• Extrait du texte

▼▼▼

Il reste, d’ailleurs, beaucoup à faire encore pour y rétablir une situation normale. Les libéraux ont été élargis, mais il reste aussi à punir les coupables. Abstraction faite de la responsabilité royale et gouvernementale qui est engagée à fond dans les événemens de décembre, la responsabilité de plusieurs autres personnalités politiques et militaires, dont nos lecteurs connaissent maintenant les noms, y est également impliquée.

La question de la libération des vénizélistes ne doit pas, d’autre part, être considérée comme tout à fait résolue. La procédure qui a été suivie par les autorités royales, obligées à contre-cœur d’élargir leurs victimes, fut illégale et n’offre aucune garantie quant à la liberté et sécurité définitives des citoyens libérés. Les procureurs du Roi ont en effet refusé de signer l’ordre de libération qui ne porte que les signatures du préfet et du commandant de la place. Par cette manœuvre, la justice royale s’est réservé, le droit d’écrouer de nouveau dans les prisons les vénizélistes libérés, à la première occasion.

▲▲▲

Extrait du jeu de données
▼▼▼

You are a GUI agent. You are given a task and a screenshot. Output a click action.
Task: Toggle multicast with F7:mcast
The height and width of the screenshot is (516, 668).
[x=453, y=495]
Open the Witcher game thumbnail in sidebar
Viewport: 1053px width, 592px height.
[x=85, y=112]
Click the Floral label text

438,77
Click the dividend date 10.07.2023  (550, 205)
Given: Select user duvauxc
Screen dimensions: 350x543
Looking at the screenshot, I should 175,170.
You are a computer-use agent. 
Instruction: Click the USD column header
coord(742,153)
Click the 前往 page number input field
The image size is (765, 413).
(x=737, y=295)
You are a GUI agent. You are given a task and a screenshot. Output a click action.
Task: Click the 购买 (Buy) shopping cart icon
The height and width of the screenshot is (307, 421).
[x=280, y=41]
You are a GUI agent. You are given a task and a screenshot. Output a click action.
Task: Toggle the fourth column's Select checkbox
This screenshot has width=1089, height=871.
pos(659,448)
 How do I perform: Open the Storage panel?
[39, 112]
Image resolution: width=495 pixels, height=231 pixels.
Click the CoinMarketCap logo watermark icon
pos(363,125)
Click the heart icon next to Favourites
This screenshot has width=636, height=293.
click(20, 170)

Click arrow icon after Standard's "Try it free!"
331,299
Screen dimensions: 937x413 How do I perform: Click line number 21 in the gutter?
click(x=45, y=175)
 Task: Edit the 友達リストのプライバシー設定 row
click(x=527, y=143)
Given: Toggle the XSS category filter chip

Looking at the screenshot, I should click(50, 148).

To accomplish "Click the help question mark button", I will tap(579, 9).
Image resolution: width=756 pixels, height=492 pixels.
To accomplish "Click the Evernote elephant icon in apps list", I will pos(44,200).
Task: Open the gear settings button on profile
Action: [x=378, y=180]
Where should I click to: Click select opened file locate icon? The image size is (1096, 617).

▲▲▲

• Consigne
Répondez à ces questions sur l'extrait concernant la libération des vénizélistes :
(a) Dans quels événements la responsabilité royale et gouvernementale est-elle engagée à fond ?
(b) Qui a refusé de signer l'ordre de libération ?
(c) Quelles signatures cet ordre porte-t-il ?
Les enregistrements forment un matériau à part, distinct du texte.

• Corrigé détaillé
(a) Dans les événements de décembre.
(b) Les procureurs du Roi.
(c) Celles du préfet et du commandant de la place.